Ces résultats offrent aux colmariens la chance historique d’une véritable alternative municipale
autour de projets novateurs.
Depuis un an, l’association CLEFS, qui rassemble une équipe de femmes et d’hommes
de différentes opinons et d’horizons divers, a engagé une large réflexion et élaboré des propositions innovantes.
Elle appelle l’ensemble des citoyens colmariens et toutes les forces porteuses de changement à se
mobiliser et se fédérer pour préparer cette alternative dès le premier tour des élections municipales de 2008.

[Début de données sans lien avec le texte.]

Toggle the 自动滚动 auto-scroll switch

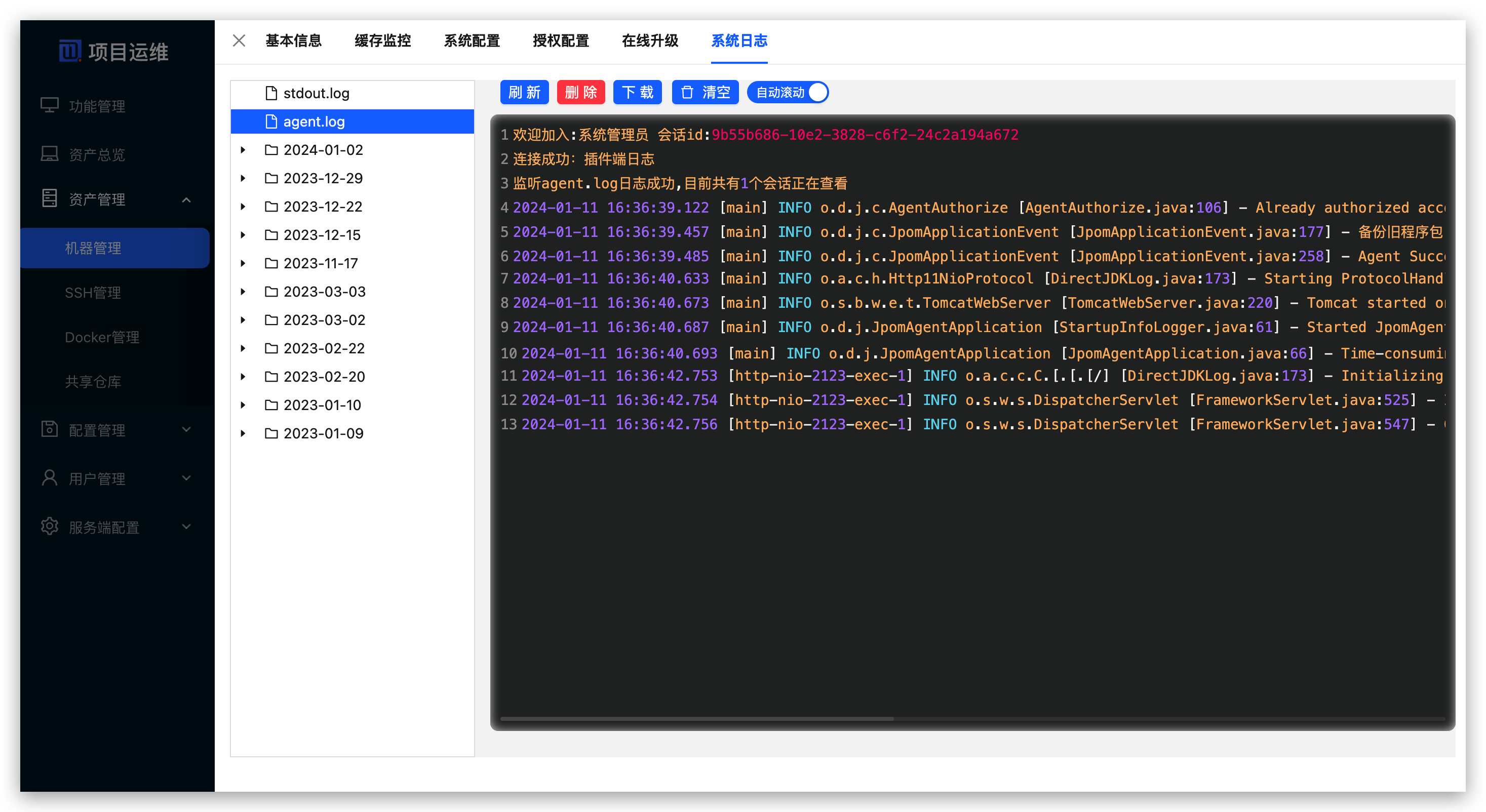tap(788, 92)
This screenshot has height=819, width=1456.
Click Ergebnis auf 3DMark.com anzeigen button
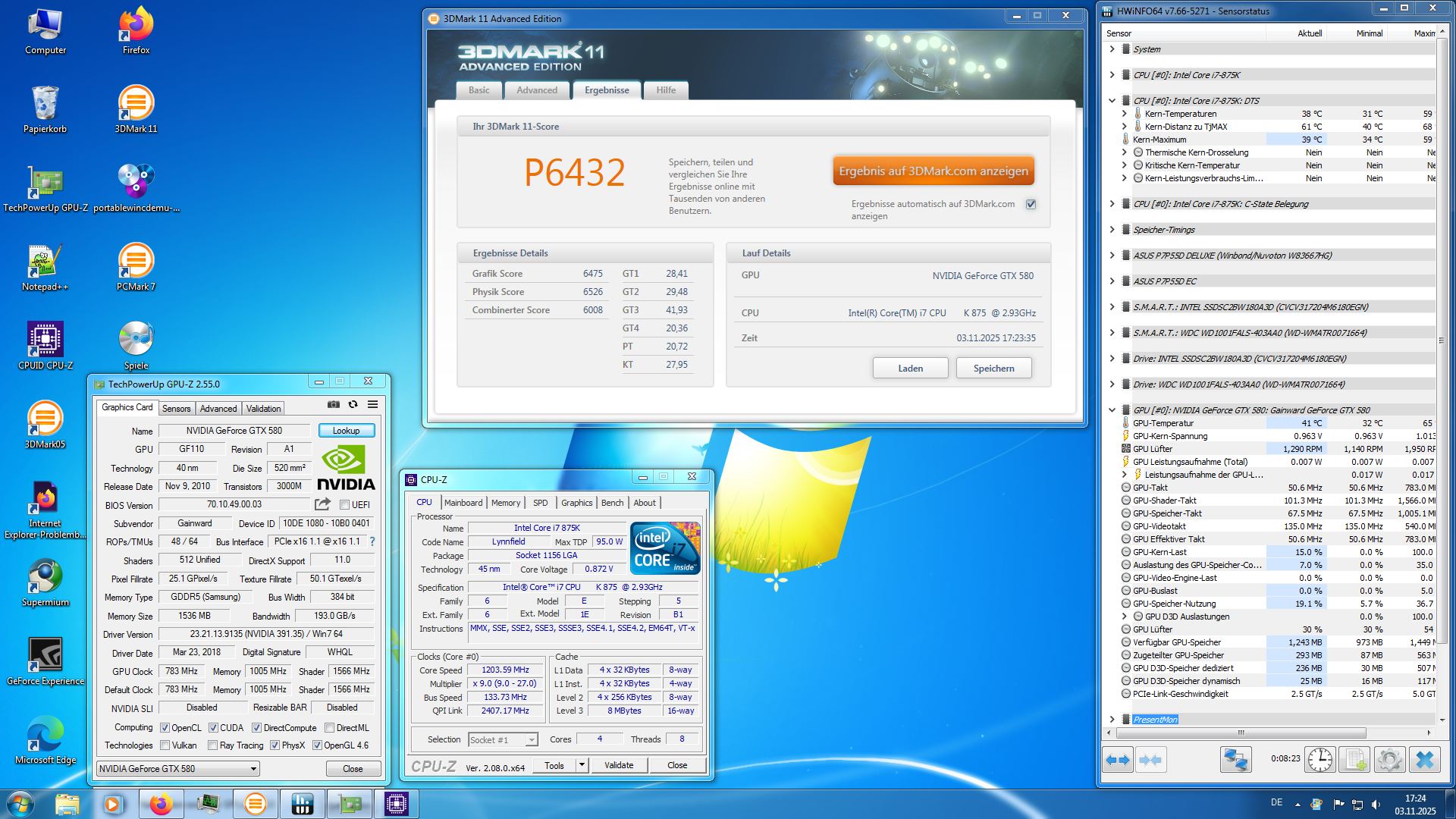point(934,171)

CLEFS appelle, avec vous, Colmariennes et Colmariens, à
ouvrir Colmar...
… aux besoins des familles
la proximité des services et des commerces
le développement du périscolaire et de l'accueil de la petite enfance
l'aide aux devoirs
les services de médiation familiale
la sécurisation des accès aux écoles et des itinéraires empruntés par les scolaires
... aux aspirations des
jeunes
des équipements sportifs et culturels au sein des quartiers plus nombreux et plus accessibles
le développement des classes bilingues
des animateurs sportifs et culturels supplémentaires
des espaces de recontres et des maisons de quartier
des aides au premier emploi
... aux souhaits des plus
anciens
une aide aux déplacements dans la ville
des lieux de convivialité
des lieux de vie en ville
une université du 3ème âge
des rencontres intergénérationnelles
la co-location seniors-étudiants
Telles sont les ambitions de l'équipe CLEFS, que nous vous invitons à rejoindre, si vous avez
envie de faire bouger la ville,
parce que demain se construira ENSEMBLE.
Une ville doit respirer
Elle se doit d’être ouverte.
Elle a des richesses patrimoniales et des potentiels humains à faire valoir.

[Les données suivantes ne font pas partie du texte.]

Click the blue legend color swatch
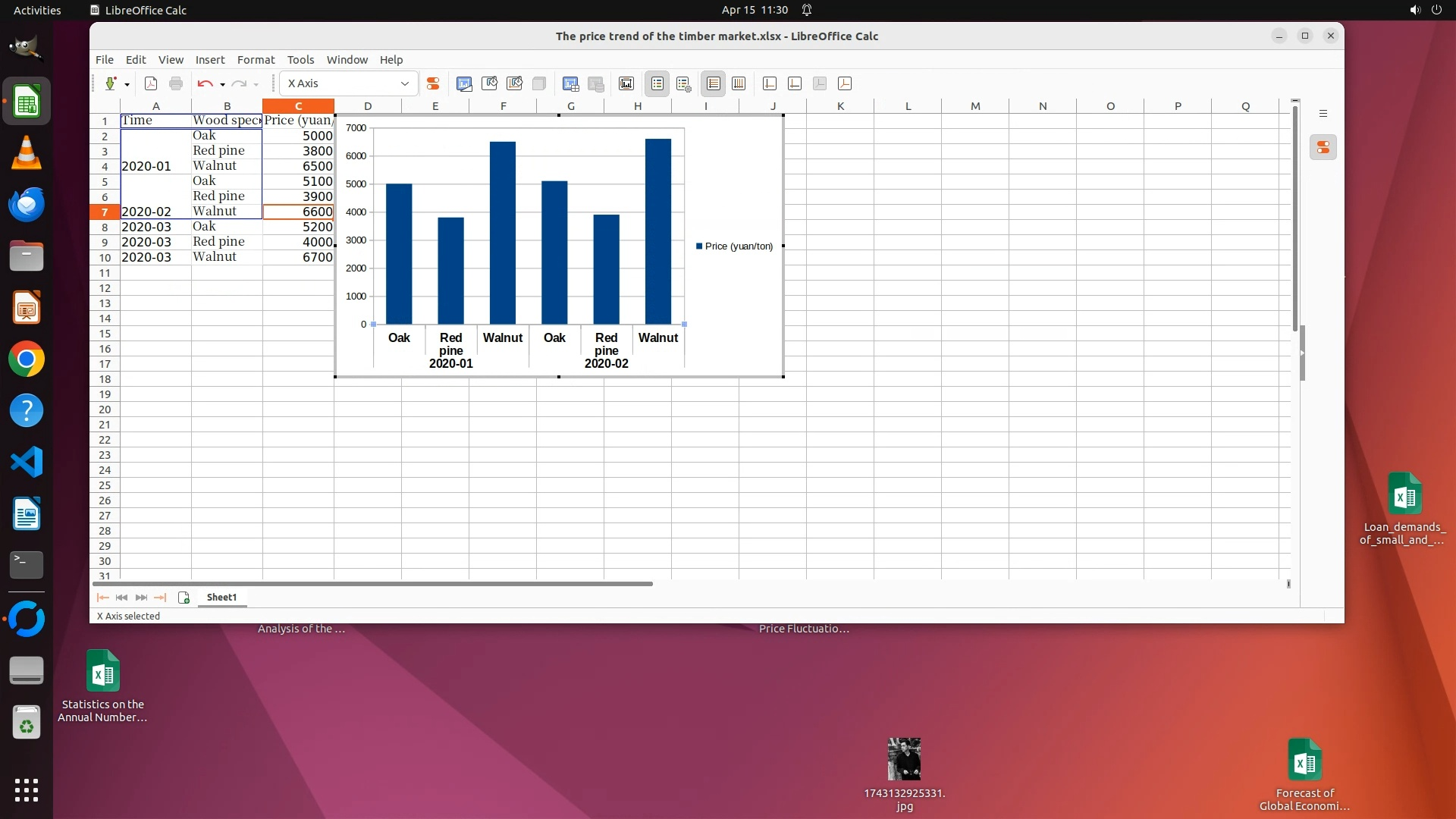 (699, 246)
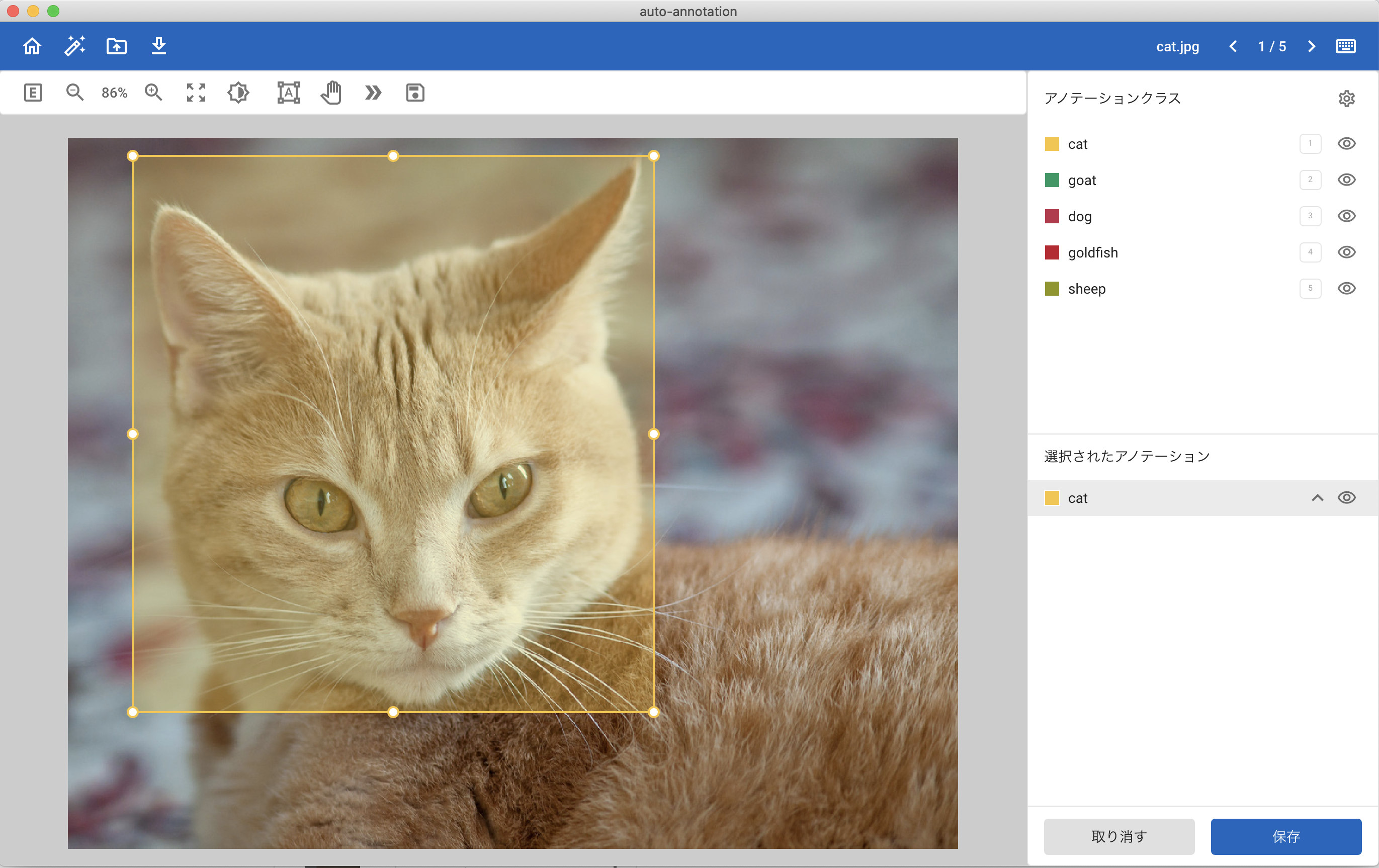The width and height of the screenshot is (1379, 868).
Task: Zoom in with plus magnifier
Action: coord(153,92)
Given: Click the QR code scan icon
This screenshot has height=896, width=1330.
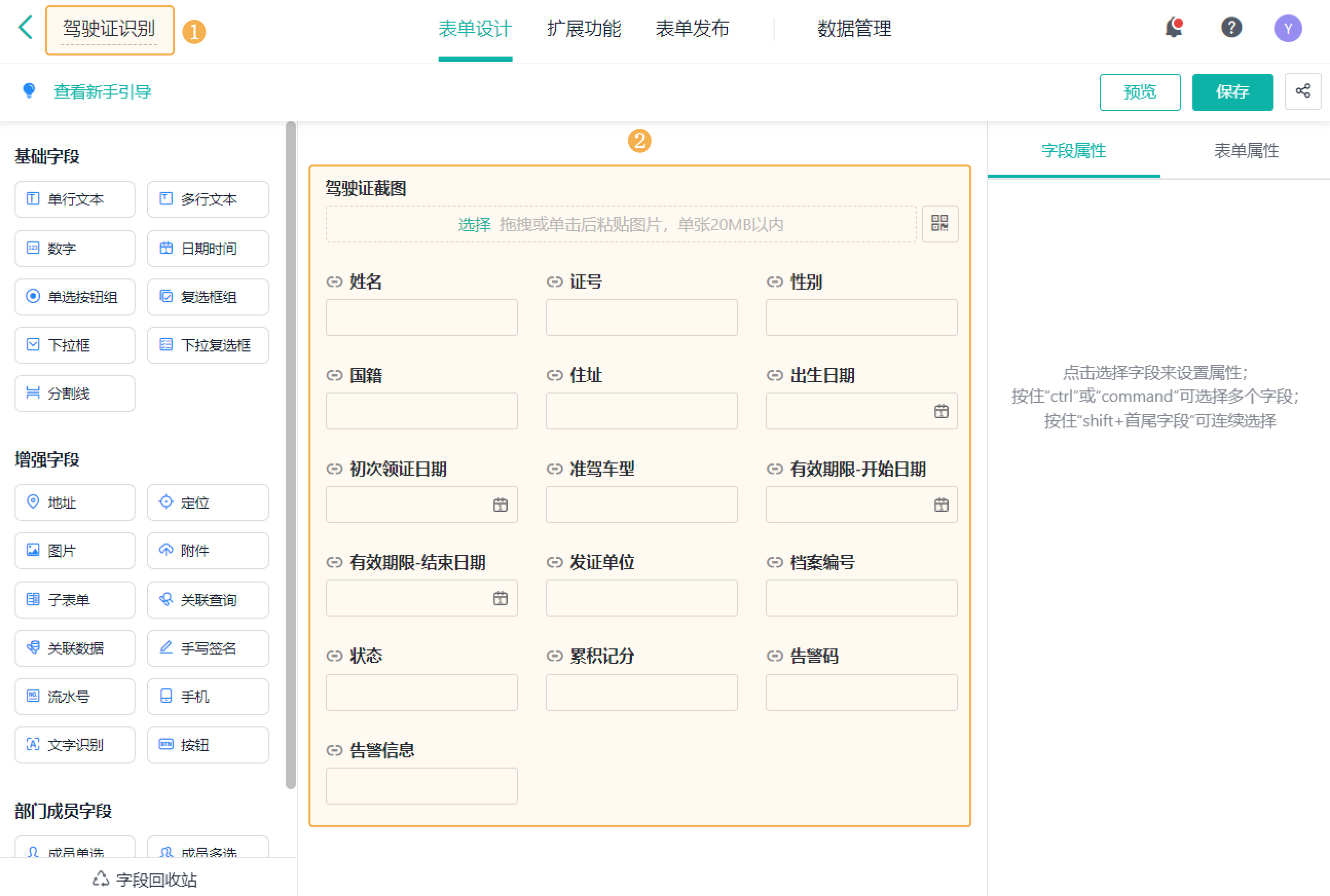Looking at the screenshot, I should (939, 223).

Elle doit aussi s’inspirer de ce que d’autres sont et font. Une ville voisine comme Fribourg, par exemple, a su
relever les défis que Colmar traîne à affronter. Une jeunesse étudiante nombreuse lui donne une vitalité exceptionnelle. Des transports urbains intelligents ont été mis en œuvre.
Les voitures se combinent avec les transports en commun, avec les parkings en périphérie, avec des pistes cyclables sécurisées, avec une place considérable faite aux piétons. La
convivialité dans les déplacements est une condition de base pour le vivre ensemble dans une ville.
Le logement de qualité est l’une des originalités aussi de cette ville. Tout ce que l’écologie
offre de possibilités nouvelles, économiques, non polluantes et durables, a été utilisé pour offrir aux habitants un cadre de vie respectueux du bien-être que chaque personne doit pouvoir se
souhaiter.
Colmar, vu son implantation au cœur des axes Nord-Sud et Est-Ouest, doit impérativement se brancher sur les grandes villes qui se
trouvent dans un rayon de 70 kilomètres (Strasbourg, Fribourg, Bâle, Mulhouse) pour augmenter son dynamisme économique et culturel.
Encourager les échanges culturels en mettant à profit la diversité des traditions et des pensées qui structurent l’être humain et la
société, est immédiatement possible et contribuerait à la paix sociale.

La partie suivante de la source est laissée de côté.